ALMA and JWST Imaging of $z\ >\ 6$ Quasars: No Spatial Position Offset Observed Between Quasars and Their Host Galaxies
Aurora Wilde, Marcel Neeleman, Romain Meyer, Roberto Decarli, Fabian Walter, Brenda Frye, Xiaohui Fan
TL;DR
This study uses high-resolution ALMA imaging of [CII] 158 μm and dust continuum together with JWST NIRCam astrometry tied to GAIA to search for spatial offsets between the centers of six z > 6 quasars and their host galaxies. The authors perform precise astrometric comparisons and conduct kinematic modeling with a thin-disk approach to characterize host dynamics. They find that all quasars reside near the centers of their host galaxies on ~400 pc scales, and no robust SMBH–host offsets are detected; rest-frame optical offsets reported in some JWST studies are likely due to dust obscuration rather than real displacements. The results support theoretical expectations that recoil events at high redshift are rare or short-lived and demonstrate the power of combining JWST and ALMA data to constrain SMBH–galaxy coevolution at early cosmic times.
Abstract
We present a study determining the spatial offset between the position of the supermassive black hole (as traced through their broad line regions) and the host galaxy in six $z > 6$ quasars.
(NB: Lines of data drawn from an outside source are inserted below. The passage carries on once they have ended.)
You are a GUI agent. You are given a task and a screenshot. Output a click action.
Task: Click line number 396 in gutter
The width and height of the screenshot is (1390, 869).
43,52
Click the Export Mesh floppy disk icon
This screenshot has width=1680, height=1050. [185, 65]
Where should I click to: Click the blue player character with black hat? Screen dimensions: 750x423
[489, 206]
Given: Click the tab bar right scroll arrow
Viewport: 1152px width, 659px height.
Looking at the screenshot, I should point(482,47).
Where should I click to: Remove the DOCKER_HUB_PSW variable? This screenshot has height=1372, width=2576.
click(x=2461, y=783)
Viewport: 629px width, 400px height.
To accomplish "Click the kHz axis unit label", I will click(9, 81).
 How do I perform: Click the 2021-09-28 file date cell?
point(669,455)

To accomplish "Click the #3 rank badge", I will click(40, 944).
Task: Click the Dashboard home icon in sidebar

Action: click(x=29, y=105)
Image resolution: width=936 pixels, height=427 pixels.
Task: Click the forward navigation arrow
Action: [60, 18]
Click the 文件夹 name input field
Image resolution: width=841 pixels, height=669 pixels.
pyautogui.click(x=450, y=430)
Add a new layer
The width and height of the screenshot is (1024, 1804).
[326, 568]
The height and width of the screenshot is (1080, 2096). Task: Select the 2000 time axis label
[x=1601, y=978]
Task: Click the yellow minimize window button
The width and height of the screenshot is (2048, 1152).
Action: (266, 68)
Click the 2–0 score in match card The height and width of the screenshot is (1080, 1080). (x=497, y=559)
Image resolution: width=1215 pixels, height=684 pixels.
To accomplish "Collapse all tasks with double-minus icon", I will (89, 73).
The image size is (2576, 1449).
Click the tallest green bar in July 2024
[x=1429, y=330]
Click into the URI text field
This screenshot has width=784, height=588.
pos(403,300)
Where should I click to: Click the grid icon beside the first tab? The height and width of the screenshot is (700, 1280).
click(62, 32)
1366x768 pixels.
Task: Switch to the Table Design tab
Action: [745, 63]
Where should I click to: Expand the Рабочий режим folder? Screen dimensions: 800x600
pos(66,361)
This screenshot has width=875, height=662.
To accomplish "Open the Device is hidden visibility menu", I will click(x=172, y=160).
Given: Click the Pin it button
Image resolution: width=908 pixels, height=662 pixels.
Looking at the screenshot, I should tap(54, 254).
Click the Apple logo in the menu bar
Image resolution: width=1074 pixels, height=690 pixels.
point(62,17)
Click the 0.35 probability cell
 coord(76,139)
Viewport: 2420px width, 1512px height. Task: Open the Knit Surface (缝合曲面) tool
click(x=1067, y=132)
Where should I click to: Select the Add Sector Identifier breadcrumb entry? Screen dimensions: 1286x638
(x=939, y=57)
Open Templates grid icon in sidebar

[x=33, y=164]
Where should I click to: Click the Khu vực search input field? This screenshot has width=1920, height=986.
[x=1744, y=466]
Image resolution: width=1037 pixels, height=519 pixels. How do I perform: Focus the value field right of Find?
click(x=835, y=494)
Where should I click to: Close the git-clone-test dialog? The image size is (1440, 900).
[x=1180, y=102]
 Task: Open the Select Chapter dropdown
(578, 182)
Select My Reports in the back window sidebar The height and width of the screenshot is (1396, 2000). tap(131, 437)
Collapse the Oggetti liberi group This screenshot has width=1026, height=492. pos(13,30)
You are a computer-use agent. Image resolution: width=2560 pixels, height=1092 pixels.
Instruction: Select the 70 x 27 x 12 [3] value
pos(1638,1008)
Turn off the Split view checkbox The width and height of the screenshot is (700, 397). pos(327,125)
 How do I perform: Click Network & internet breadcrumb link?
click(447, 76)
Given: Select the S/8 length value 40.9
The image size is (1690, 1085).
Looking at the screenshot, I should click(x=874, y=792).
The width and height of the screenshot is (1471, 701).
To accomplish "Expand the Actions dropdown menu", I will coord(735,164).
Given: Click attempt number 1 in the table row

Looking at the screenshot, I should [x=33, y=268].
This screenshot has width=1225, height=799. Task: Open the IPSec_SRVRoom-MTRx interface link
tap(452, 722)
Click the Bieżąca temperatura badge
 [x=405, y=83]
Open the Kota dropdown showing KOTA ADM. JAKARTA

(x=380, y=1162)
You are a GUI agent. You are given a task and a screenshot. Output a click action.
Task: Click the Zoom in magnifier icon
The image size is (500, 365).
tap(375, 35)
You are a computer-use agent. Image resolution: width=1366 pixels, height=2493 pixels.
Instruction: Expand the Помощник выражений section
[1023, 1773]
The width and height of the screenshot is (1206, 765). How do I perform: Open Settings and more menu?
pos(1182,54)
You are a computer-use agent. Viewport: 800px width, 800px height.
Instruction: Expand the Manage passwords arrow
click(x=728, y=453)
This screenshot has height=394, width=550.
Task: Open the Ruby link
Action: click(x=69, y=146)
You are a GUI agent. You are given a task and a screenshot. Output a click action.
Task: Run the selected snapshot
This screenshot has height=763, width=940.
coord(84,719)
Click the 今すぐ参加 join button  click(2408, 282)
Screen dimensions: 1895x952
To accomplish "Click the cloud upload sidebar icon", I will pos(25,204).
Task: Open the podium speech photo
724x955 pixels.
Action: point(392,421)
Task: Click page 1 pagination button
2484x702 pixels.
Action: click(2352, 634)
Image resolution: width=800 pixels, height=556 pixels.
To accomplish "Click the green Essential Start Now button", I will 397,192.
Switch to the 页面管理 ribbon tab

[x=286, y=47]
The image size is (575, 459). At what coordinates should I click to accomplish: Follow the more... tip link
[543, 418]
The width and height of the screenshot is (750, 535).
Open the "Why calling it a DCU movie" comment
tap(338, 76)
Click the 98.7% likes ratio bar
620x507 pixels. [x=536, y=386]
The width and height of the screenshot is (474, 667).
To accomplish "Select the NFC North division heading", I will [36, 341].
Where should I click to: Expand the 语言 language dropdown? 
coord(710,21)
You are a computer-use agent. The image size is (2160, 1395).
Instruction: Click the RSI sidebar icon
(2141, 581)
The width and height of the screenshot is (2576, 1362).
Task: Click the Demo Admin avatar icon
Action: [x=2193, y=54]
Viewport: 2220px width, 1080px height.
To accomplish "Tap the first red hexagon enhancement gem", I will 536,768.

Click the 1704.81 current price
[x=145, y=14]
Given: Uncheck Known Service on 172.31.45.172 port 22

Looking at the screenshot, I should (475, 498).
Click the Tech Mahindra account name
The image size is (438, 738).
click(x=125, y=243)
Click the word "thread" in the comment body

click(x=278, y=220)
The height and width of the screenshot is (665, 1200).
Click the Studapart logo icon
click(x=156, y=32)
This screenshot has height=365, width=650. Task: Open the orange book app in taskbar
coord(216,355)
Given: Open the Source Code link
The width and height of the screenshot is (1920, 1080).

We determined the host galaxy's position from $\lesssim$$0.1^{\prime\prime}$ ($\lesssim$ 600 pc) resolution Atacama Large Millimeter/sub-millimeter Array (ALMA) [CII] 158 $μm$ and corresponding dust continuum imaging. We determined the quasar's position from $\lesssim$ 400 pc resolution James Webb Space Telescope Near-Infrared Camera (JWST NIRCam) imaging. We estimated the observational uncertainties on the quasar's position using astrometric data from the Global Astrometric Interferometer for Astrophysics (GAIA) of field stars within the NIRCam images. We find that all six quasars are found within the central $\sim 400$ pc of their host galaxy dust continuum and [CII] emission. Apparent offsets seen in rest-frame optical JWST observations are not detected in our ALMA data, suggesting they likely result from dust obscuration rather than a true physical separation between the SMBH and its host galaxy. Kinematic modeling of these data further reveals that none of the galaxies show evidence for recent merger activity, and most of the galaxies can be accurately modeled using a simple disk model. The lack of an offset supports theoretical models that predict that positional offset within these galaxies are either short-lived or intrinsically rare.